J'ai toujours le plus grand mal à communiquer avec nombre de collègues africains, par quelque voie que ce soit (téléphone, fax, courriel). Je suis donc à la fois étonné et inquiet, quand je prends connaissance de tous les projets qui sont, en principe, conduits ou envisagés par internet. Je pense ici au RESAFAD, avec ses chantiers sur la formation des directeurs d'école (au Niger par exemple, où le taux de scolarisation est l'un des plus faibles du monde et où il y a un seul utilisateur de l’internet pour 1000 habitants) ou de planificateurs de l'éducation, aux projets PROCOOPTIC (Programme de promotion des TIC en Afrique lancé par la Coopération française en 1999) ou aux AVU (Universités Virtuelles Africaines), subventionné par la Banque Mondiale depuis 1997 dans le cadre d'Infodev.

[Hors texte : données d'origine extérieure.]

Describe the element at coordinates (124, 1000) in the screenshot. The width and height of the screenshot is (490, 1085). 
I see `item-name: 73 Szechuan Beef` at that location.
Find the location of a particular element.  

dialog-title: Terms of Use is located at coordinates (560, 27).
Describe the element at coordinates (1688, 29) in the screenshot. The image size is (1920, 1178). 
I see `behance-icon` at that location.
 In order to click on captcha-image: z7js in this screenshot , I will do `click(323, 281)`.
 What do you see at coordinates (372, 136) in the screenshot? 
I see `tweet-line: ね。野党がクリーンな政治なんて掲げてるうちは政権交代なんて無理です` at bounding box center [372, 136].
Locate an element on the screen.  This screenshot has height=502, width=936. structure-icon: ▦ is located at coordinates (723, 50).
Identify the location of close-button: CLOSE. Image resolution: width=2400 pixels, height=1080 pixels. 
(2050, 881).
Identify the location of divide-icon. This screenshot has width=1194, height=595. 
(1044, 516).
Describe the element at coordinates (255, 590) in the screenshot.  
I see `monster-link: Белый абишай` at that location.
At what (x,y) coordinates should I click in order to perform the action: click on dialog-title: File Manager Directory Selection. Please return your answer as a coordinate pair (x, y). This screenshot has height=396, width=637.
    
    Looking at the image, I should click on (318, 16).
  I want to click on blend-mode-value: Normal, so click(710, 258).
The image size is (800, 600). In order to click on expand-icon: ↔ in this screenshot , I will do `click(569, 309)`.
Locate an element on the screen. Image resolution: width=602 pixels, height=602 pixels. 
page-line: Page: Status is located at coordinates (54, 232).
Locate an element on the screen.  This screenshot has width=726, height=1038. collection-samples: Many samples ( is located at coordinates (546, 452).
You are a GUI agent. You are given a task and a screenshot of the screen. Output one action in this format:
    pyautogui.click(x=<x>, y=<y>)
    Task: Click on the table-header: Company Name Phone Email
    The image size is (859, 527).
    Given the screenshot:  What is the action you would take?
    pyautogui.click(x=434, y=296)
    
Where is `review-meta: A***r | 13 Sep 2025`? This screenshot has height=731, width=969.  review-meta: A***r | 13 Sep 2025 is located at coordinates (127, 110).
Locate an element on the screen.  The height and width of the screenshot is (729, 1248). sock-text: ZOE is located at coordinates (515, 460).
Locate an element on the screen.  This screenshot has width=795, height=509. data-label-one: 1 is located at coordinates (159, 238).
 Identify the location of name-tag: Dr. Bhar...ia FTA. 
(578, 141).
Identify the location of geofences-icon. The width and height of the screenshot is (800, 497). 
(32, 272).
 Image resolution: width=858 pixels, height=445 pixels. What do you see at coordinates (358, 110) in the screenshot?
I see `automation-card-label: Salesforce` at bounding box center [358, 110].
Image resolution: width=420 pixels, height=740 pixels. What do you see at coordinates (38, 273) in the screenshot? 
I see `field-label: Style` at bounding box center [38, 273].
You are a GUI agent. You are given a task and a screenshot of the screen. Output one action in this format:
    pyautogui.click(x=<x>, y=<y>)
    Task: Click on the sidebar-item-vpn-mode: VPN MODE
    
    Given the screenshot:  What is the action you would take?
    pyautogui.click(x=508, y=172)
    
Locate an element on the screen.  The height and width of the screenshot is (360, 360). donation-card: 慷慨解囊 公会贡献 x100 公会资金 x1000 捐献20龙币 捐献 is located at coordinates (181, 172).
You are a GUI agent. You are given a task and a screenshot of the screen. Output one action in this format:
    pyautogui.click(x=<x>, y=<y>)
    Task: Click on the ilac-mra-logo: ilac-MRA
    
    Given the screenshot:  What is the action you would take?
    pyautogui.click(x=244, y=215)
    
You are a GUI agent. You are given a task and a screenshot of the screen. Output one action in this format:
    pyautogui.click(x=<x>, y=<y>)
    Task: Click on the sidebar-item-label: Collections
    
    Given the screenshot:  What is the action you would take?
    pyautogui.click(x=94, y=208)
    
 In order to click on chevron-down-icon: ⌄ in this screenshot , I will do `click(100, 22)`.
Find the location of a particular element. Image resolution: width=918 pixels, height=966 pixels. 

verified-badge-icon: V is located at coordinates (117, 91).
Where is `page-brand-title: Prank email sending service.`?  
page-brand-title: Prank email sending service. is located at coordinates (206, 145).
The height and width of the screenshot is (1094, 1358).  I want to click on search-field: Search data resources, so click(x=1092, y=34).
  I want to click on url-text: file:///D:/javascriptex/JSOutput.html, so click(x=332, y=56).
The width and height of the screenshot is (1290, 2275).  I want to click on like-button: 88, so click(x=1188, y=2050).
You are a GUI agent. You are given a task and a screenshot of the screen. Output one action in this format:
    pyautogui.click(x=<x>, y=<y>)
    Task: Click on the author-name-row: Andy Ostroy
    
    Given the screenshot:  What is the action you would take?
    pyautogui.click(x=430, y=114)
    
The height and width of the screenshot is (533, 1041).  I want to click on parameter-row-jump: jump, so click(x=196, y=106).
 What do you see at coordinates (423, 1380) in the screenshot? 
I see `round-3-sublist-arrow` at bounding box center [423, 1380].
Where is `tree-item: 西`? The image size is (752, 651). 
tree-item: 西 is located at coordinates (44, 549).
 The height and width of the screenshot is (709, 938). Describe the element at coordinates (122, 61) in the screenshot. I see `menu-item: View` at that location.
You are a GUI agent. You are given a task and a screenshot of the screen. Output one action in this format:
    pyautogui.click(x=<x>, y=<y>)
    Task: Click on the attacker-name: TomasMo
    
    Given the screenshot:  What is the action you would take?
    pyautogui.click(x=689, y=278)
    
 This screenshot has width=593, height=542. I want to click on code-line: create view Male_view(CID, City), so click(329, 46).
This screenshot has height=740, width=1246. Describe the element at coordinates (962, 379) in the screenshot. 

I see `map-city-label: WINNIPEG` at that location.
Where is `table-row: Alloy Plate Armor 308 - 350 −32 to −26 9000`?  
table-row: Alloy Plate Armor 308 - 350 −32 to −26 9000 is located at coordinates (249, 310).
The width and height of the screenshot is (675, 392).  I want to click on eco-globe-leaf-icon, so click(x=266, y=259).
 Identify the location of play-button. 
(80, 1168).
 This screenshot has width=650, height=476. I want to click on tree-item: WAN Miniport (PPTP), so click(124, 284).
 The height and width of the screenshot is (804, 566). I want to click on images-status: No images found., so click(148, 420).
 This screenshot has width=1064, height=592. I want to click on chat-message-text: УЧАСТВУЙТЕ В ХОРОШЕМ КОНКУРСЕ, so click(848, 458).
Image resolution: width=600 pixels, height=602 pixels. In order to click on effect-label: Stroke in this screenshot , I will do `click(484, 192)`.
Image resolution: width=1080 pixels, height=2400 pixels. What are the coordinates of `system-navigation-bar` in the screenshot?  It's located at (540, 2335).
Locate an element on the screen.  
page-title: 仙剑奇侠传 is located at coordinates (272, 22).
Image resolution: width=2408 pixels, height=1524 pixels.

Quelques beaux spécimens d'arbres électroniques implantés dans des centres administratifs bien équipés (services et techniciens de maintenance, lignes téléphoniques sécurisées, groupes électrogènes, onduleurs, etc.) ne cachent-ils pas l'immense misère du cyber-désert africain ? Croit-on réellement qu'on va résoudre le problème de l'éducation pour tous par ce genre d'opérations qu'il vaut, sans doute, mieux examiner depuis les rives du Potomac, du Saint-Laurent ou de la Seine que depuis celles du Niger ou du Congo?